La distancia entre el éxito con el que se nos presenta el retorno del exilio y el éxito con el que lo identificamos algunos es gigante, y arraiga en los motivos por los que unos vuelven a Catalunya y otros ya avistan esa posibilidad. El trabajo de los partidos es el de vender el retorno, sin más, como una victoria en esencia. La práctica indiferencia de los ciudadanos hacia este hecho, sin embargo, se explica por lo que motiva el retorno. Que nadie se equivoque: con esto no quiero frivolizar ni con el dolor personal de los que han estado meses y años en el extranjero, ni banalizar el poder destructor de una represión española que se ensaña contra los catalanes con la única excusa de que existimos. No. Lo que señalo —y me parece que es más o menos fácil de entender— es que podemos ser conscientes de ese dolor personal y de esa represión, pero la resistencia personal de los exiliados no ha sido una resistencia en el campo político, y aunque sean símbolo de esos años, el vínculo que les identificaba como "los nuestros", el vínculo que hacía que nos valiera la pena tener ampollas en los pies, se ha roto. Eso vale, sobre todo, para los que tenían cargos políticos, pero también para los que colaboraron con Tsunami y lo utilizaron para enviarnos a casa.

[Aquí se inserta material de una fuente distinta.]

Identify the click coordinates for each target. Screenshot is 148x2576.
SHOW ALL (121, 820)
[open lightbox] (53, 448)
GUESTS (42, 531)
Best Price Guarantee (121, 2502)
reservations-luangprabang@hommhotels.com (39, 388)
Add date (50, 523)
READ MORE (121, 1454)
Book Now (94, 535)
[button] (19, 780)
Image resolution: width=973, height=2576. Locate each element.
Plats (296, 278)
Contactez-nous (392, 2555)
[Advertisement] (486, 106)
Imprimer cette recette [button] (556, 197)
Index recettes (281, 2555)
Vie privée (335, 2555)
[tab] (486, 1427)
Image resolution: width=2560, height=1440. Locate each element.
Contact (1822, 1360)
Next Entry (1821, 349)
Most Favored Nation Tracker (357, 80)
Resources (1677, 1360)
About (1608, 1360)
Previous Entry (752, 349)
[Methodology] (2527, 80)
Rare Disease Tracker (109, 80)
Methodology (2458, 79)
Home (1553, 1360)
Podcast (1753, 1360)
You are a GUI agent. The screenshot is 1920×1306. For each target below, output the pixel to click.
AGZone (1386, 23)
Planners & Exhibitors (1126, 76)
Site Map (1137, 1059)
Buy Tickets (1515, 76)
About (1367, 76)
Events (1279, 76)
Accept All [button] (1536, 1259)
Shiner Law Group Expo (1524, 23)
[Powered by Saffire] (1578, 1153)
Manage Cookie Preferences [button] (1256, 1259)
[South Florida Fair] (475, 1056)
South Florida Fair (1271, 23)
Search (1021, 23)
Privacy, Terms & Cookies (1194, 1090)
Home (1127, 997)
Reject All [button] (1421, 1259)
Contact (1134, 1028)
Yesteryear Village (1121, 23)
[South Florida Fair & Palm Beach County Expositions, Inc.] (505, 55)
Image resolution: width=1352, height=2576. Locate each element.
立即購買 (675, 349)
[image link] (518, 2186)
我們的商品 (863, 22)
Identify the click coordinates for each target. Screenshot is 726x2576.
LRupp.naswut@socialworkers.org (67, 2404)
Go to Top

Es posible no desear ningún mal personal a ninguno de los implicados y poder decir que su retorno es producto de muchos años de renuncias independentistas

Muchos observamos las escenas de ayer con cierta apatía, conscientes del espejismo. Aunque la idea sea simular que regresar del exilio es una victoria colectiva, es fácil intuir que el retorno es producto de una redirección política e ideológica del movimiento independentista desde los partidos. Una redirección que ha servido para ir preparando el terreno para que pactar con los españoles parezca un estadio más de la lucha independentista, y no una contradicción cobarde. Es posible no desear ningún mal personal a ninguno de los implicados y poder decir que su retorno es producto de muchos años de renuncias independentistas. De hecho, poder decirlo es la única forma de analizarlo sin pasarlo por el filtro de un sentimentalismo que lo hace muy borroso. Las imágenes de Cantallops son el resultado de una derrota, por eso la insistencia en presentarlo como un triunfo solo hace más profundo el sentimiento de derrota y, según cómo, de vergüenza.

Más importante que el retorno del exilio, lo que es importante es el sentido que adquiere. A menudo parece que el independentismo solo sabe jugar la batalla del relato. Me hace pensar, también, en Carles Puigdemont y en cómo Junts se ha dedicado a explotar la hipótesis de su retorno. Para que estos retornos, tanto los de unos como los de los otros, tuvieran un valor de confrontación con el Estado español, deberían haberse producido en un momento en el que, efectivamente, regresar era confrontar el Estado español. Pero se han producido por la causa radicalmente opuesta, por eso pensar en las ampollas de 2019 hoy se nos hace humillante. Por eso enterarse de que, de momento, de las setenta y cuatro personas amnistiadas, cincuenta son los policías que nos apalearon, también. Todo lo que los partidos independentistas se vanaglorian de haber conseguido, todo lo que celebran, es lo mismo que a una parte de los independentistas los hace aún más conscientes de la derrota. Los aspavientos, todavía hoy y con el retorno de algunos de los exiliados, son un modo de tapar las cesiones que explican estos retornos, igual que lo fueron los aspavientos por los indultos. Algunos no podemos huir de esta premisa, de esta sensación de que las victorias personales de los exiliados están lejos de ser una victoria política, de esta escena en la que los discursos ya no tienen nada que ver con los hechos. De esta impresión de que la clase política del país tiene tendencia al engaño, a la performación y al palique, pero que no están ni estarán nunca dispuestos a hacer que las ampollas en los pies nos valgan la pena.